I would like to get comments on this subject. What is a good designed
> mug? How does it look, feel in the hand, feel on the lip etc. What is a
> well designed handle?

Hey Antoinette
good call -am trying to pas this stuff on too and am amazed at how little
thought is put into some mugs!! (I have a couple on the stay at home site of
Some comments
Too fine a lip can be rough (hard to get glaze to stay on a sharp rim ) and
chip easy
With handles - not to curve higher than the rim of the mug so as to drain
well when washed - balancing on the handle and opposite edge of rim on a
draining board is usually unstable.
Also if the handle sticks up it is more likely to get whacked on the edge of
the sink or tap
Think about how people hold their mugs too - if the handle curves out too
far, is too chunky. too broad, too close to the mug - not enough gap... it's
amazing how many ways there are to hold a mug.

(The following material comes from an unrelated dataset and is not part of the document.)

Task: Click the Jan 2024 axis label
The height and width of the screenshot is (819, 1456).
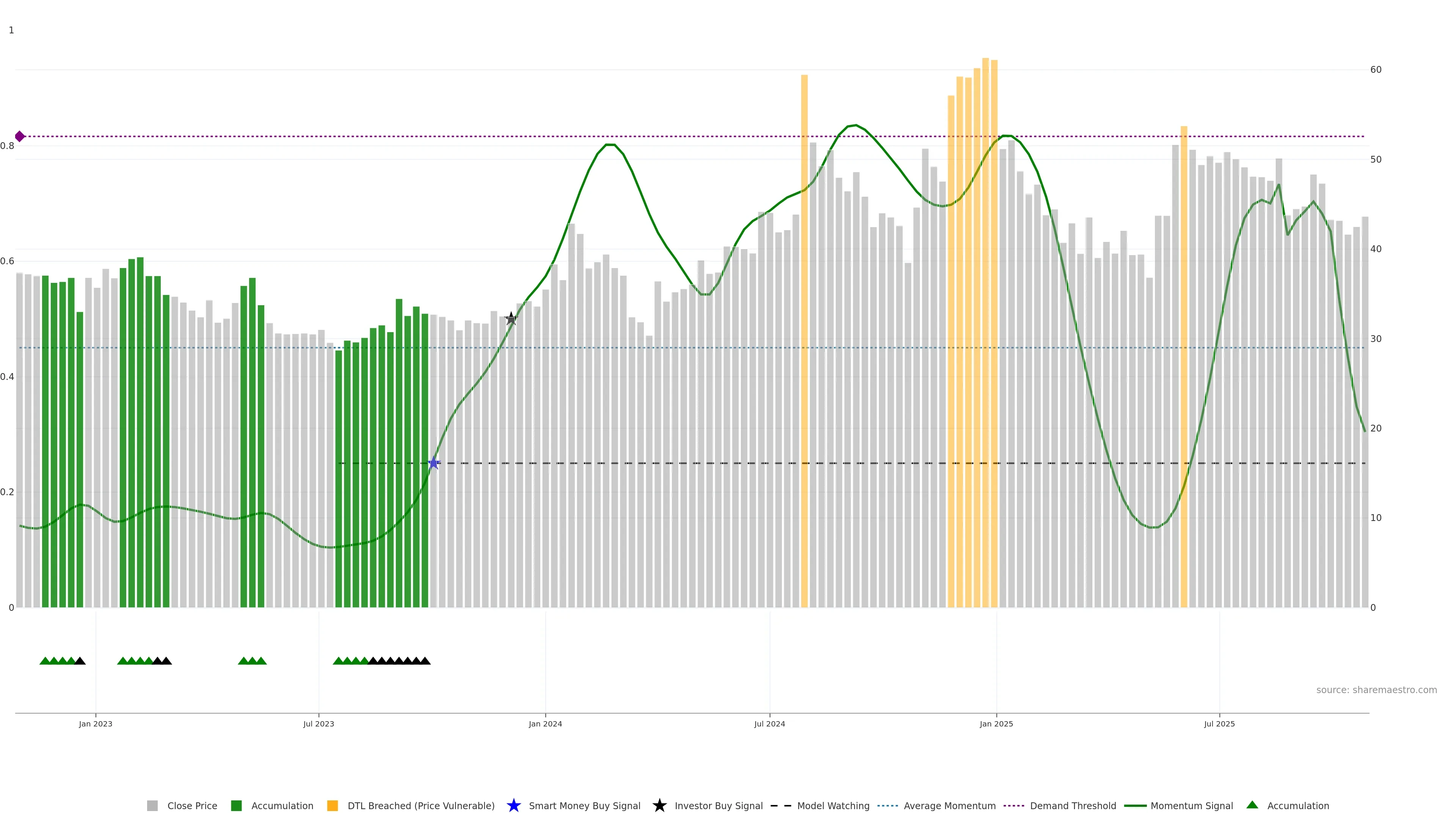Action: pyautogui.click(x=545, y=723)
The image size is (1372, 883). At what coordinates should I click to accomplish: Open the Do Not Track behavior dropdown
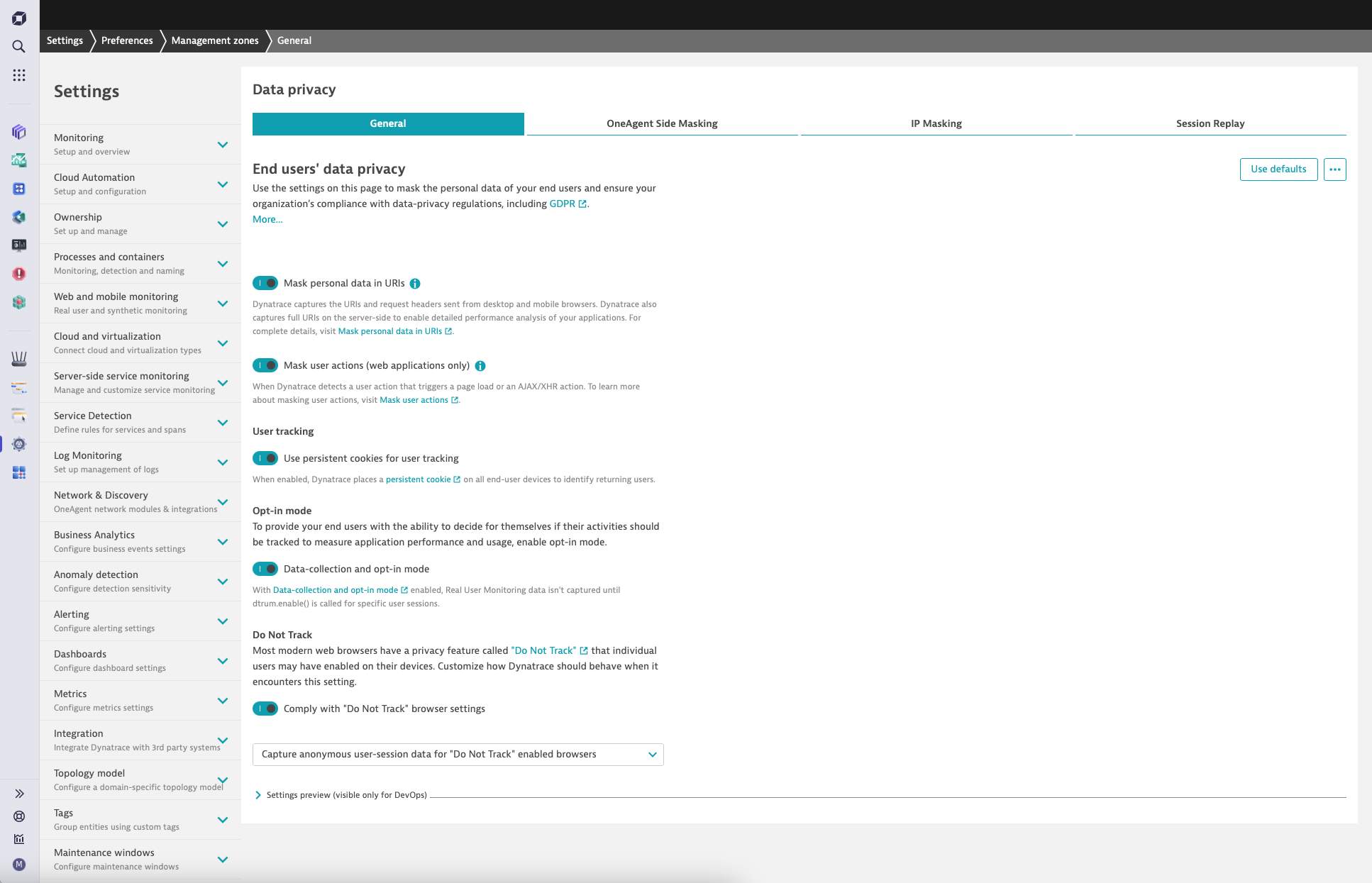click(458, 754)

And for the body shape - mine are designed mostly for busy people - wide
base (stability) , narrower top - good for caravans and car dashboards...
keeps drink hot longer too.
And my pet bugs are big bellys on a mug - have to tip your head way way back
to finish your drink!!! :o) and too wide or narrow an opening (bump your
nose on the rim or have your vision obscured!!!)
My 2cents
Northwest Western Australia - another blue day.